Dataset extract: Begin

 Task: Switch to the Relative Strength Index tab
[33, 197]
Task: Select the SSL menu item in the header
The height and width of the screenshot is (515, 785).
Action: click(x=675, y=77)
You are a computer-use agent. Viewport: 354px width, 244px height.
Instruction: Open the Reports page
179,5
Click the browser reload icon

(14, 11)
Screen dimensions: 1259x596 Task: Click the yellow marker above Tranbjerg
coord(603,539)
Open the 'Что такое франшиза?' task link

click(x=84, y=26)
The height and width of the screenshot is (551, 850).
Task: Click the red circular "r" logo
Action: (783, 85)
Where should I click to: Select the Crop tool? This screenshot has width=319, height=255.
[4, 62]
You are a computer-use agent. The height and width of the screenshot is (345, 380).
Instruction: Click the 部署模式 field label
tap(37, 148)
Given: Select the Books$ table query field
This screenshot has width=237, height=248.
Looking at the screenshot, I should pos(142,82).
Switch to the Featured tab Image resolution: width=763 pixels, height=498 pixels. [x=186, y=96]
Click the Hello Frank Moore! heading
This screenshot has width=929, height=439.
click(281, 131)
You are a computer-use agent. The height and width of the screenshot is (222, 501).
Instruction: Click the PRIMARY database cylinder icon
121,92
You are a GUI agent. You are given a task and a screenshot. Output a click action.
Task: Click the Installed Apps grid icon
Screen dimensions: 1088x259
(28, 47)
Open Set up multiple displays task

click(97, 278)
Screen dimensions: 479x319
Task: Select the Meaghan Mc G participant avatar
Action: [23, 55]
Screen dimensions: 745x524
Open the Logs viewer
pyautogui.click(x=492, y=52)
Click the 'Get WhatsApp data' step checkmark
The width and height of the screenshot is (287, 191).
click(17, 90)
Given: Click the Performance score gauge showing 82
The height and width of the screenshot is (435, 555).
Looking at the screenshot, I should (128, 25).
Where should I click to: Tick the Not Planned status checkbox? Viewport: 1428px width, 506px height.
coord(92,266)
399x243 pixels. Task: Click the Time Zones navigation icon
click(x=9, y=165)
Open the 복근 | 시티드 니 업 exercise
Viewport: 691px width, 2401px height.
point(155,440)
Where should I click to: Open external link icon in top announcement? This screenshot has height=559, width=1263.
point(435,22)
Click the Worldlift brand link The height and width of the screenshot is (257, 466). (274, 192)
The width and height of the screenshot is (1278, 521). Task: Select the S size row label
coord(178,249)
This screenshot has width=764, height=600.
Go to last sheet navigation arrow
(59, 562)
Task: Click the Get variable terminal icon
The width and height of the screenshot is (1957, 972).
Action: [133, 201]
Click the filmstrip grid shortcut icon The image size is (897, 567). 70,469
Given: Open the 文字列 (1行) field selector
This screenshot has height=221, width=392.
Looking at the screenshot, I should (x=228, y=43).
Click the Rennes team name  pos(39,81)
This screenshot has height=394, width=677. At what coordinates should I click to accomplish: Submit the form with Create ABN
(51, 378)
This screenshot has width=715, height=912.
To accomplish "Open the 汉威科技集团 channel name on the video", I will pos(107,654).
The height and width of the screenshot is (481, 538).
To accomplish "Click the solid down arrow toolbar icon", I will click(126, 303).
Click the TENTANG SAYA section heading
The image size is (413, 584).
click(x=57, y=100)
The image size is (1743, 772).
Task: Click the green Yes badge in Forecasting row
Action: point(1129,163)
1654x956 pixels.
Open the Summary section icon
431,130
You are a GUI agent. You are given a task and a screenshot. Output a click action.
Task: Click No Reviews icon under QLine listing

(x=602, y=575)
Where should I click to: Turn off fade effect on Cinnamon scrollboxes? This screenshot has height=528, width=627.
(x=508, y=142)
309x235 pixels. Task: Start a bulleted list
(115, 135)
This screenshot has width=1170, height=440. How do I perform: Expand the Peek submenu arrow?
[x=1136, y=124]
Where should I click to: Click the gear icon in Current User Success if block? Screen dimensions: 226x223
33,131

Dataset extract: End

> [Your goal]:
The entries above must each be repeated exactly.

> [Exercise response]:
 Task: Switch to the Relative Strength Index tab
[33, 197]
Task: Select the SSL menu item in the header
The height and width of the screenshot is (515, 785).
Action: click(x=675, y=77)
You are a computer-use agent. Viewport: 354px width, 244px height.
Instruction: Open the Reports page
179,5
Click the browser reload icon

(14, 11)
Screen dimensions: 1259x596 Task: Click the yellow marker above Tranbjerg
coord(603,539)
Open the 'Что такое франшиза?' task link

click(x=84, y=26)
The height and width of the screenshot is (551, 850).
Task: Click the red circular "r" logo
Action: (783, 85)
Where should I click to: Select the Crop tool? This screenshot has width=319, height=255.
[4, 62]
You are a computer-use agent. The height and width of the screenshot is (345, 380).
Instruction: Click the 部署模式 field label
tap(37, 148)
Given: Select the Books$ table query field
This screenshot has width=237, height=248.
Looking at the screenshot, I should pos(142,82).
Switch to the Featured tab Image resolution: width=763 pixels, height=498 pixels. [x=186, y=96]
Click the Hello Frank Moore! heading
This screenshot has width=929, height=439.
click(281, 131)
You are a computer-use agent. The height and width of the screenshot is (222, 501).
Instruction: Click the PRIMARY database cylinder icon
121,92
You are a GUI agent. You are given a task and a screenshot. Output a click action.
Task: Click the Installed Apps grid icon
Screen dimensions: 1088x259
(28, 47)
Open Set up multiple displays task

click(97, 278)
Screen dimensions: 479x319
Task: Select the Meaghan Mc G participant avatar
Action: [23, 55]
Screen dimensions: 745x524
Open the Logs viewer
pyautogui.click(x=492, y=52)
Click the 'Get WhatsApp data' step checkmark
The width and height of the screenshot is (287, 191).
click(17, 90)
Given: Click the Performance score gauge showing 82
The height and width of the screenshot is (435, 555).
Looking at the screenshot, I should (128, 25).
Where should I click to: Tick the Not Planned status checkbox? Viewport: 1428px width, 506px height.
coord(92,266)
399x243 pixels. Task: Click the Time Zones navigation icon
click(x=9, y=165)
Open the 복근 | 시티드 니 업 exercise
Viewport: 691px width, 2401px height.
point(155,440)
Where should I click to: Open external link icon in top announcement? This screenshot has height=559, width=1263.
point(435,22)
Click the Worldlift brand link The height and width of the screenshot is (257, 466). (274, 192)
The width and height of the screenshot is (1278, 521). Task: Select the S size row label
coord(178,249)
This screenshot has width=764, height=600.
Go to last sheet navigation arrow
(59, 562)
Task: Click the Get variable terminal icon
The width and height of the screenshot is (1957, 972).
Action: [133, 201]
Click the filmstrip grid shortcut icon The image size is (897, 567). 70,469
Given: Open the 文字列 (1行) field selector
This screenshot has height=221, width=392.
Looking at the screenshot, I should (x=228, y=43).
Click the Rennes team name  pos(39,81)
This screenshot has height=394, width=677. At what coordinates should I click to accomplish: Submit the form with Create ABN
(51, 378)
This screenshot has width=715, height=912.
To accomplish "Open the 汉威科技集团 channel name on the video", I will pos(107,654).
The height and width of the screenshot is (481, 538).
To accomplish "Click the solid down arrow toolbar icon", I will click(126, 303).
Click the TENTANG SAYA section heading
The image size is (413, 584).
click(x=57, y=100)
The image size is (1743, 772).
Task: Click the green Yes badge in Forecasting row
Action: point(1129,163)
1654x956 pixels.
Open the Summary section icon
431,130
You are a GUI agent. You are given a task and a screenshot. Output a click action.
Task: Click No Reviews icon under QLine listing

(x=602, y=575)
Where should I click to: Turn off fade effect on Cinnamon scrollboxes? This screenshot has height=528, width=627.
(x=508, y=142)
309x235 pixels. Task: Start a bulleted list
(115, 135)
This screenshot has width=1170, height=440. How do I perform: Expand the Peek submenu arrow?
[x=1136, y=124]
Where should I click to: Click the gear icon in Current User Success if block? Screen dimensions: 226x223
33,131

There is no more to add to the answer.